Um dia, Jano disse-me: “Sempre achei que tu e aquela a que chamas a da Carta eram feitos um para o outro”. Fiquei perplexo. Não há pessoas assim, feitas uma para a outra, a não ser na muito primária retórica dos afectos praticada pela opinião vulgar. Jano quis fazer valer o seu ponto (isto é, convencer-me de que eu e ela, éramos, de facto, feitos um para o outro): falou-me de “complementaridade de interesses”, de ambições partilhadas. Poupou-me, ao menos, à banalidade do “projecto vida”, o lugar-comum de quem confusamente pensa que a vida é mais do que uma sequência de circunstâncias, a maior parte das quais perfeitamente aleatórias.
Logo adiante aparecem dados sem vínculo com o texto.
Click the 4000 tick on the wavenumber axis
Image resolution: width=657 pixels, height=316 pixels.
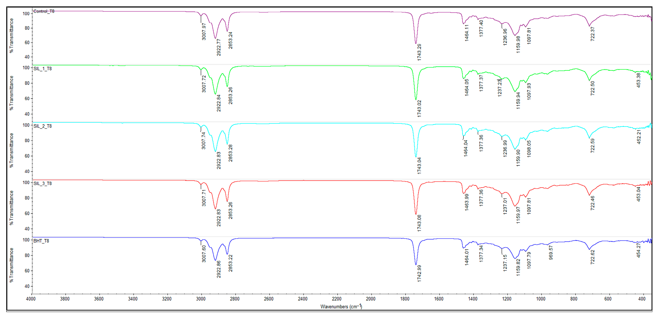click(31, 299)
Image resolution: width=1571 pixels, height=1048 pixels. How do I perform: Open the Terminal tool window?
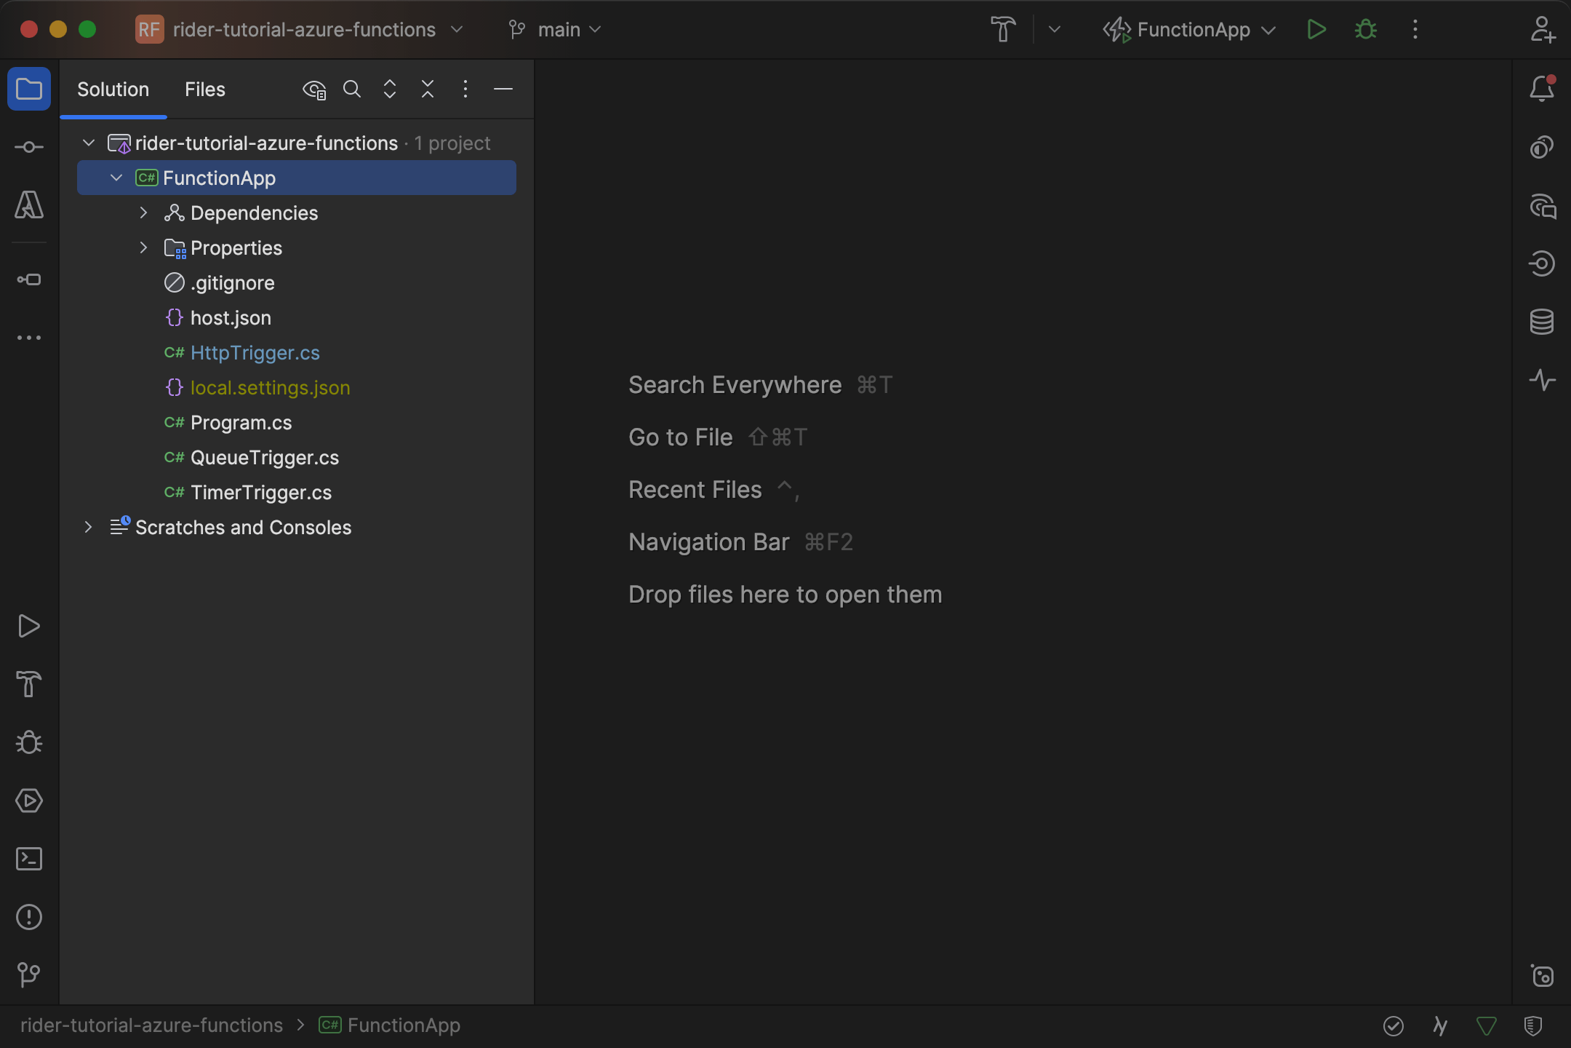pyautogui.click(x=29, y=859)
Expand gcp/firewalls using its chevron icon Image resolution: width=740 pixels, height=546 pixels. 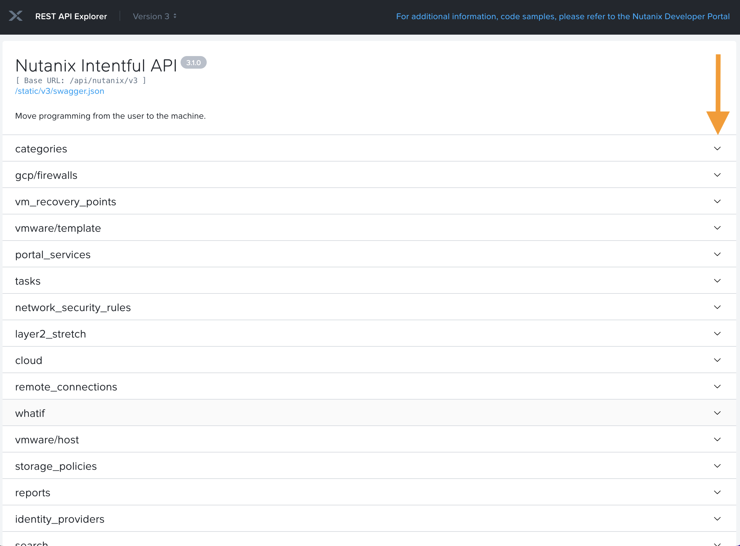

Expliquei-lhe que nunca vi a relação entre duas pessoas dessa maneira:
- São apenas duas solidões que se complementam – ou nem isso, como na maior parte das vezes.
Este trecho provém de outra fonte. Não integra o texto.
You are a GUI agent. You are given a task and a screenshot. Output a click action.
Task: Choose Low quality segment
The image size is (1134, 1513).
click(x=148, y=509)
Jano, levemente irritado, fez-me ver que, se tudo fosse como eu digo, não havia casais felizes.
- E não há, disse eu. Às vezes, raramente, a solidão de um ampara-se na do outro; e, mais raramente ainda, as duas solidões encaixam uma na outra, até simularem uma fusão feita de omissões e renúncias, de segredos avaramente guardados e de pequenas traições disfarçadas.
Quase em desespero, perguntou-me a qual dessas categorias se reconduzia a relação com a minha amiga da Carta.
- A nenhuma delas, respondi. No dia em que saí da casa em que vivíamos, à Penha de França,todas as coisas que eu lá tinha couberam num saco de viagem. Já vês: o nosso não era o caso de duas solidões que se aproximam por interesse, mas o de dois egoísmos que se atraem por curiosidade.

António Mega Ferreira, in "O que há-de voltar a passar"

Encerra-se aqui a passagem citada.